A Prefeitura de Alto Horizonte anulou integralmente um Pregão Presencial (nº 63/2025) e uma Ata de Registro de Preços ( nº 48/2025) que eram voltados à aquisição de medicamentos e insumos hospitalares para a rede municipal de saúde. Segundo o termo de anulação, a decisão foi tomada após a identificação de indícios de sobrepreço em itens licitados, o que levou a gestão a considerar a manutenção do certame “juridicamente insustentável” e “economicamente temerária”.

De acordo com o processo administrativo, os primeiros alertas formais surgiram ainda em 25 de novembro do ano passado, quando a coordenação da assistência farmacêutica questionou a viabilidade de preços registrados no certame. Um dos exemplos citados no documento é o da fenitoína (medicamento anticonvulsionante), cujo valor unitário teria saltado de R$ 0,13 em pregão anterior, em 2024, para R$ 3,90 na licitação anulada.

Em janeiro deste ano, a equipe da Farmácia Municipal também contestou o preço de lancetas utilizadas na medição de diabetes, que foi registrado a R$ 34,50, enquanto cotações apresentadas ao município indicavam valores de R$ 6,33 e R$ 15,96.

Uma análise técnica baseada em estimativas de mercado e parâmetros comparativos identificou 261 itens com variações consideradas alarmantes. O documento cita, como exemplo, a unidade de touca descartável branca, com sobrepreço superior a 3.000%. Depois de auditar 619 itens adjudicados, a Secretaria Municipal de Compras reconheceu sobrepreço extremo em pelo menos 100 itens de alto giro e estimou um impacto potencial de R$ 680 mil.

As farmacêuticas da rede, porém, sustentaram que o universo de itens com distorção seria maior e que o prejuízo poderia estar subdimensionado.

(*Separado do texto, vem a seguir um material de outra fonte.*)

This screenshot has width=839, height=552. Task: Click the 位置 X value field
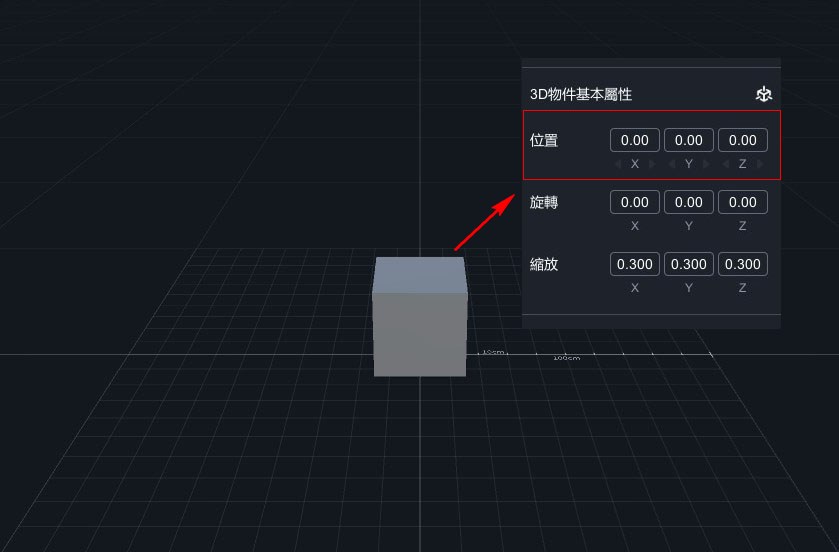(635, 140)
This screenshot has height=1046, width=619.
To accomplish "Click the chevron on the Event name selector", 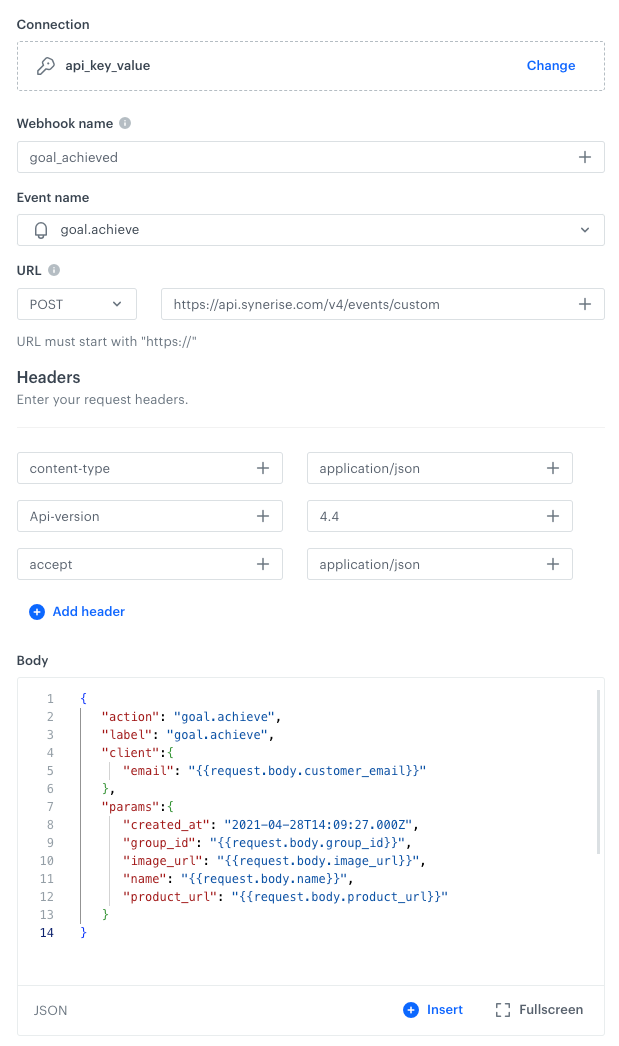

Controladoria recomendou a suspensão

A Controladoria-Geral do Município recomendou a suspensão ou anulação do certame, e a Procuradoria-Geral opinou, em parecer de 1º de abril, pela suspensão cautelar da ata, pela notificação das empresas vencedoras e, caso não houvesse justificativa técnica capaz de afastar os indícios, pela anulação total do procedimento. O parecer também recomendou a abertura de apuração de responsabilidades e a deflagração de uma nova licitação, preferencialmente na forma eletrônica.

Segundo o município, as empresas foram notificadas para exercer o contraditório. Apenas a WL Distribuição e Logística Ltda apresentou recurso administrativo, que foi rejeitado pela Secretaria Municipal de Saúde na última sexta-feira, 10. No entendimento da pasta, as alegações da empresa não foram suficientes para afastar a conclusão de que a ata expunha a administração a uma contratação antieconômica, em desacordo com os princípios da legalidade, eficiência, moralidade e seleção da proposta mais vantajosa.

A administração municipal afirmou ainda que a anulação não deve provocar desabastecimento imediato na rede pública. Isso porque, segundo relatório da Farmácia Municipal citado no processo, o município dispõe de estoque de segurança para 60 dias, o que permitiria a abertura de um novo procedimento licitatório sem interrupção do atendimento à população.